L’Italia si trova a fronteggiare uno scenario di estrema criticità che potrebbe tradursi, già a partire dal prossimo mese di maggio, in un vero e proprio lockdown energetico. Come riportato da La Repubblica, la possibilità di restrizioni concrete sta diventando un’ipotesi di lavoro per l’esecutivo, legata a doppio filo alla crisi nello stretto di Hormuz. Il blocco di questo snodo cruciale per il commercio mondiale mette a rischio i flussi di approvvigionamento, spingendo il governo guidato da Giorgia Meloni ad accelerare sui piani di contingenza.
La stessa presidente del Consiglio ha riconosciuto che le riserve nazionali non sono strutturate per reggere una crisi di lunga durata, una posizione confermata anche dal ministro della Difesa, Guido Crosetto. Nonostante l’Italia vanti stoccaggi di gas attualmente al 44% della capacità, dato superiore alla media europea, il timore principale riguarda il rallentamento dei nuovi ingressi di materia prima nelle prossime settimane, fattore che potrebbe svuotare le riserve molto più velocemente del previsto.

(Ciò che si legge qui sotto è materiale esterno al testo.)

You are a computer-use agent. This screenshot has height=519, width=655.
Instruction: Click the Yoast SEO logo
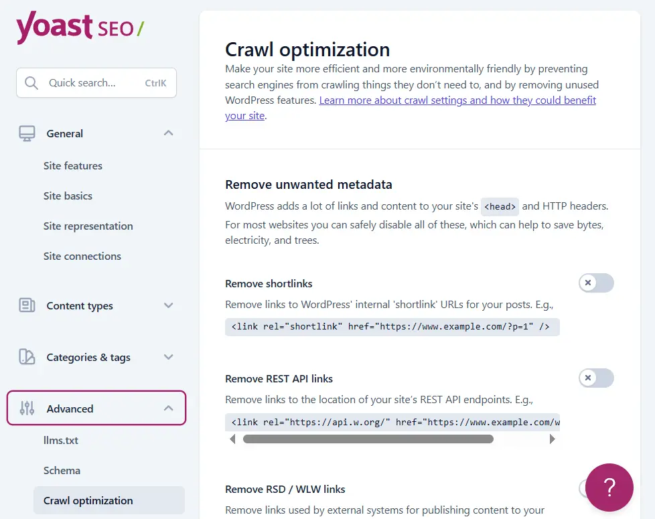click(x=79, y=27)
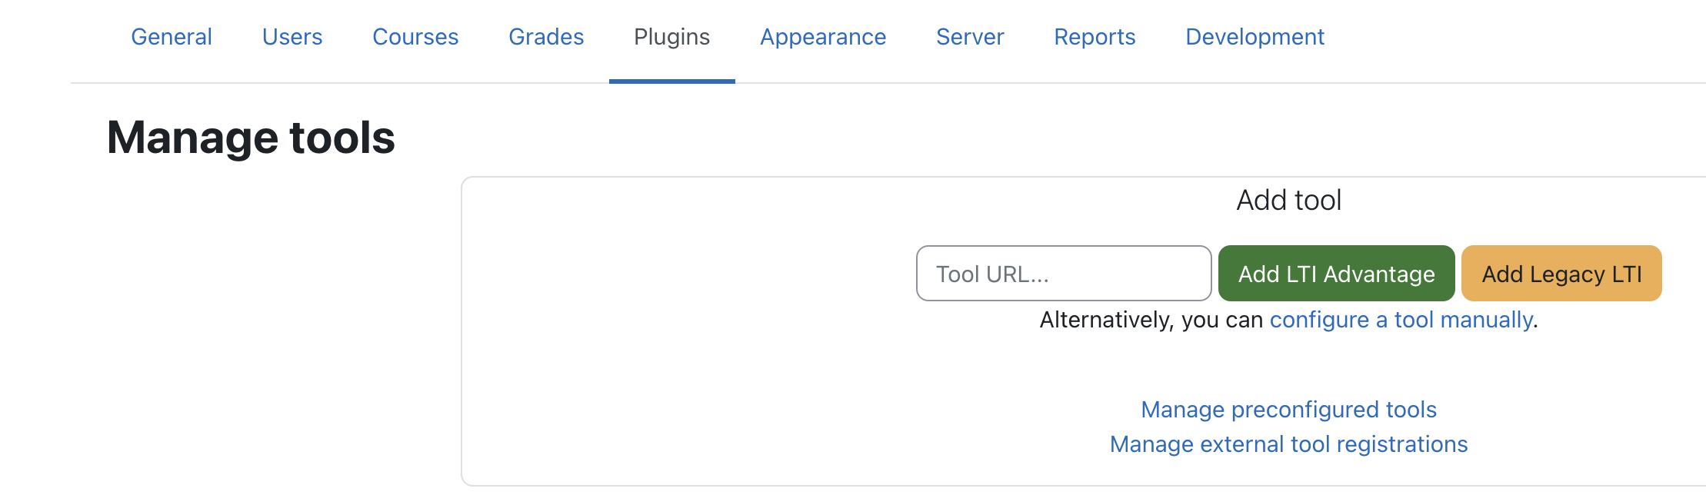Click the Add tool card title
This screenshot has width=1706, height=495.
click(1288, 201)
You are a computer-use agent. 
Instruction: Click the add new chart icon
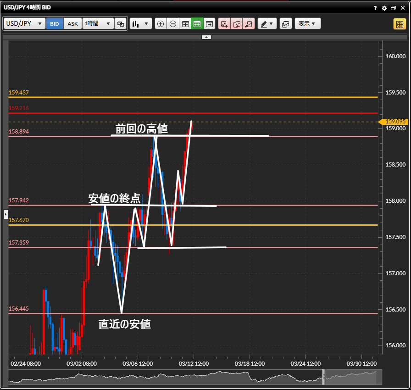coord(224,24)

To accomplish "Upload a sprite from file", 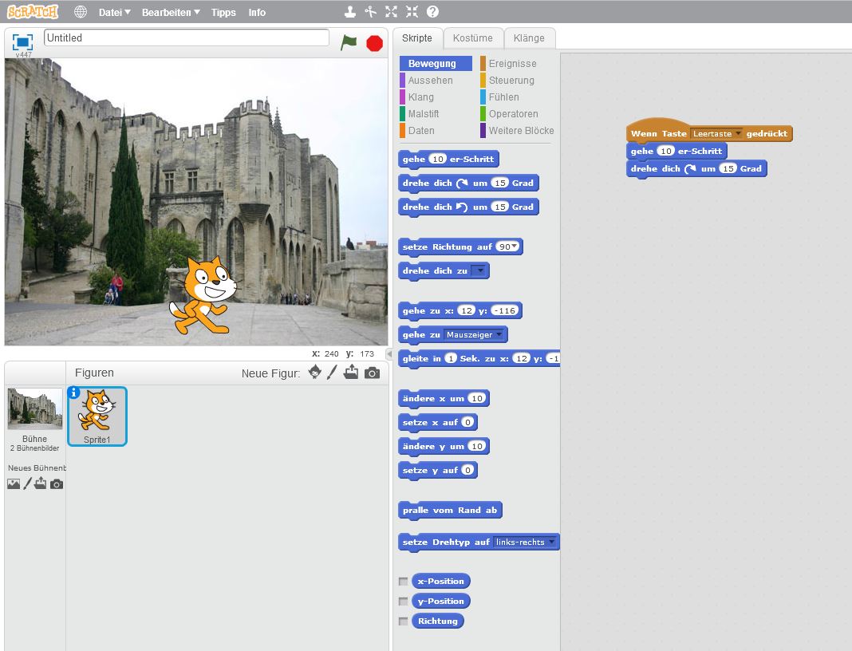I will (351, 373).
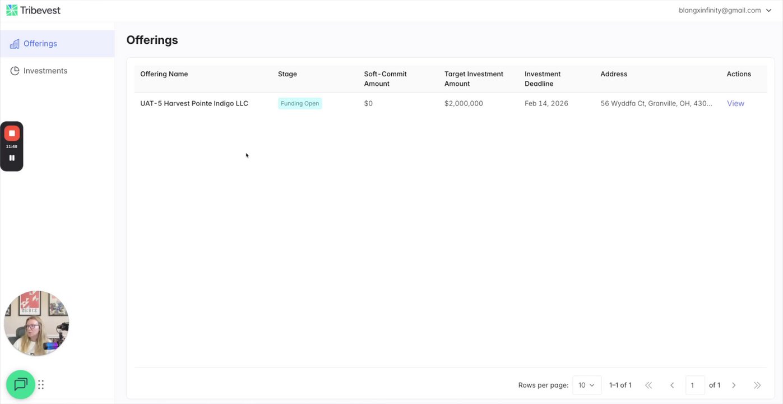Go to the next page
The image size is (783, 404).
pos(734,385)
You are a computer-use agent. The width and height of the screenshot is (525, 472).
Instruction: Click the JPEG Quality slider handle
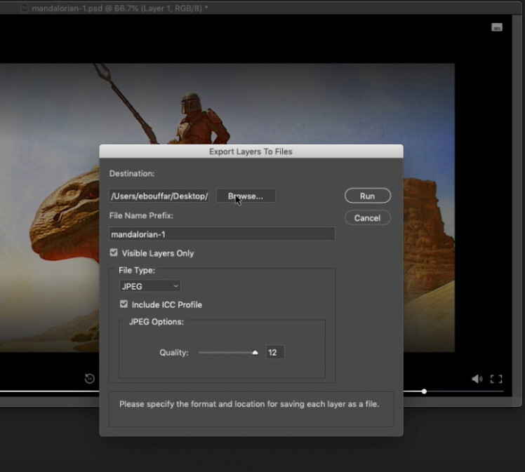coord(255,353)

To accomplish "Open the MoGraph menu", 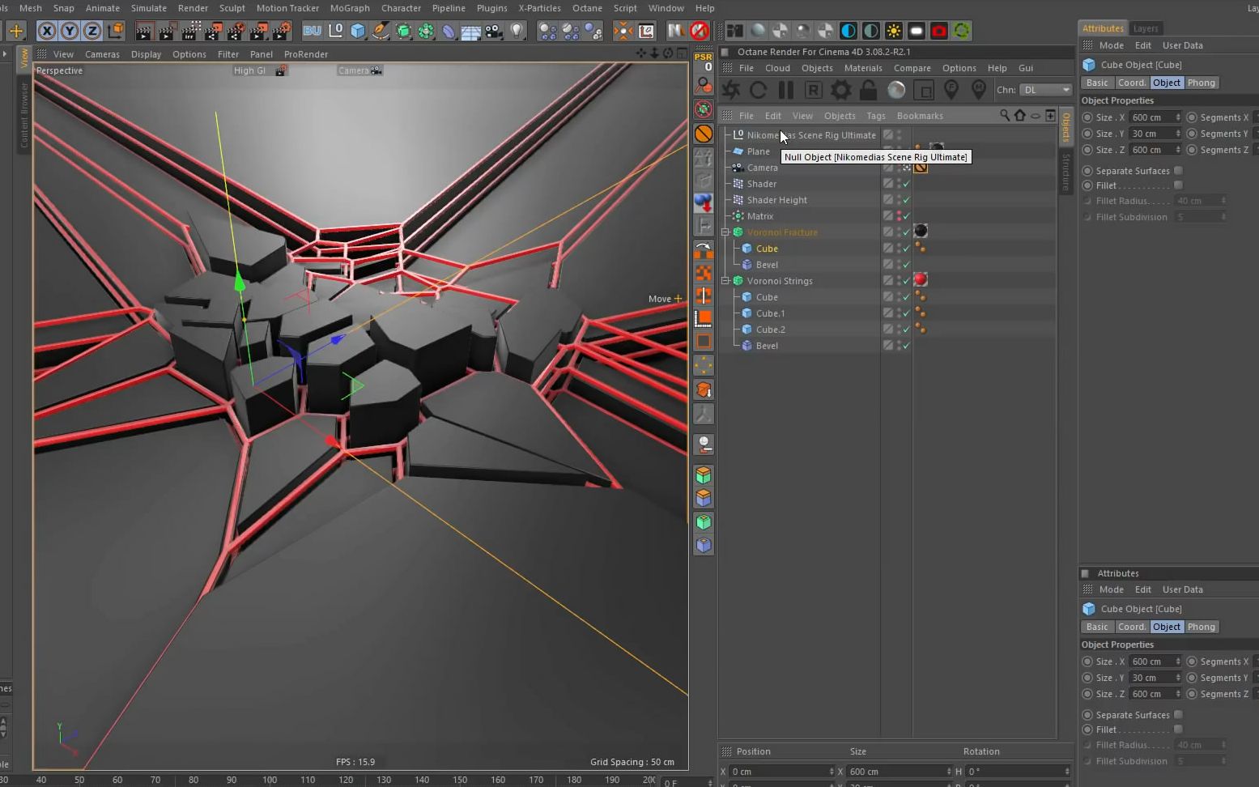I will pyautogui.click(x=350, y=8).
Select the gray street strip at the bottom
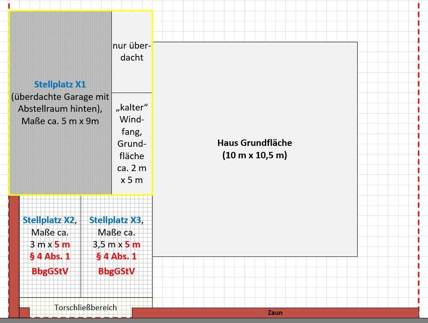The height and width of the screenshot is (323, 428). coord(213,320)
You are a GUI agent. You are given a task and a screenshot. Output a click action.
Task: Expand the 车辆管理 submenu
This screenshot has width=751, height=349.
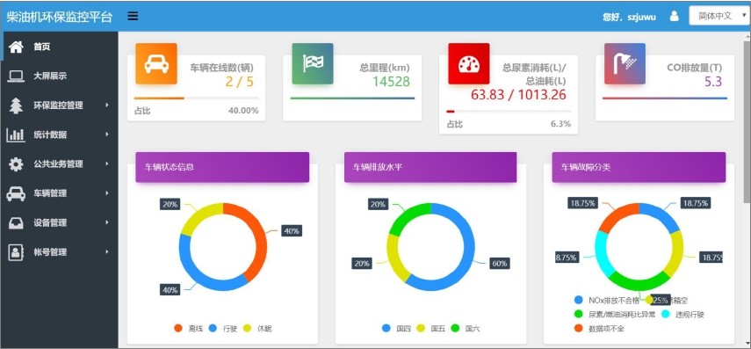click(x=59, y=193)
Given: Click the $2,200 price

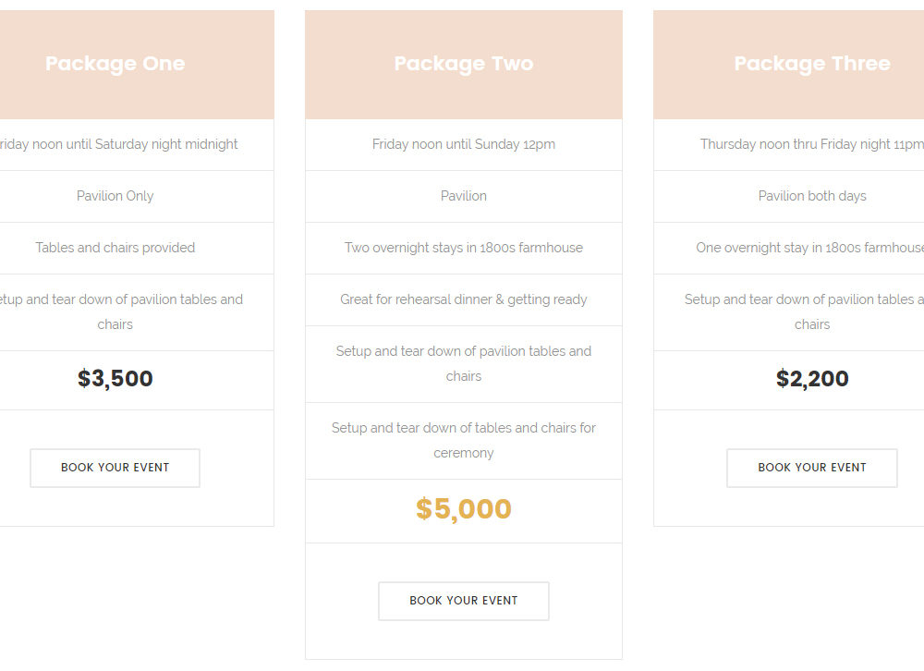Looking at the screenshot, I should [x=812, y=379].
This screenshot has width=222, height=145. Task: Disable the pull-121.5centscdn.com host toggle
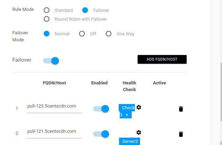pyautogui.click(x=101, y=134)
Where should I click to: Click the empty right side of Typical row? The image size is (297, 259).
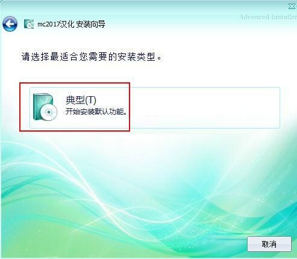pos(205,108)
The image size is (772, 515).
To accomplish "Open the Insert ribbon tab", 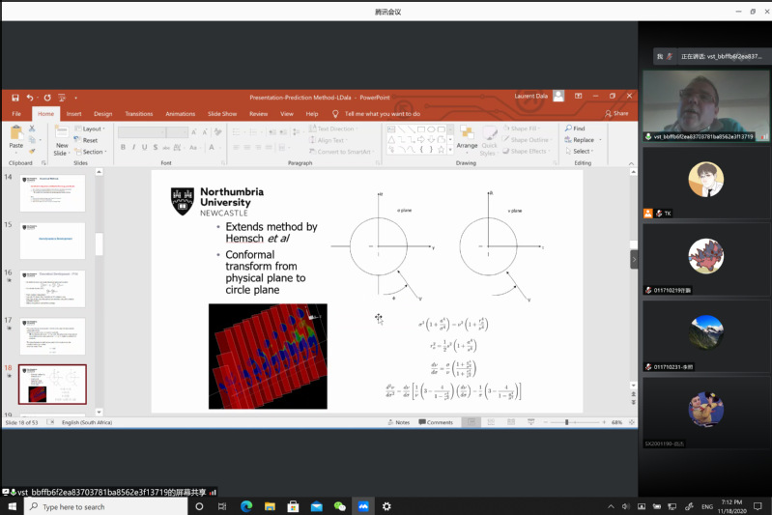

Le misure previste dal piano di contenimento
Il ministro dell’Ambiente e della Sicurezza energetica, Gilberto Pichetto Fratin, sta preparando un pacchetto di interventi da sottoporre a Palazzo Chigi per gestire i consumi. Il piano ricalca in parte le strategie già adottate nel 2022, puntando su un razionamento mirato. Per l’estate si ipotizza una stretta sull’uso dei condizionatori, attraverso limiti di temperatura o riduzioni delle fasce orarie di accensione, mentre per il prossimo inverno si valuta il calo di un grado per i termosifoni.
L’esecutivo sta valutando inoltre interventi strutturali sulla vita quotidiana e produttiva del Paese. Tra le ipotesi più discusse figurano la riduzione dell’illuminazione pubblica e dei monumenti, il possibile ritorno delle targhe alterne per limitare il consumo di carburanti e un nuovo massiccio ricorso allo smart working, partendo dalla pubblica amministrazione.
Impatto sulle industrie e produzione nazionale
Il fronte dell’emergenza tocca da vicino anche il comparto industriale, in particolare i settori energivori come l’acciaio e la meccanica, che potrebbero subire rimodulazioni dei cicli produttivi. Sul piano della generazione di energia, il governo valuta di massimizzare l’attività delle centrali a carbone per sopperire alla carenza di gas, cercando contemporaneamente di velocizzare l’installazione di impianti da fonti rinnovabili per ridurre la dipendenza dai mercati esteri.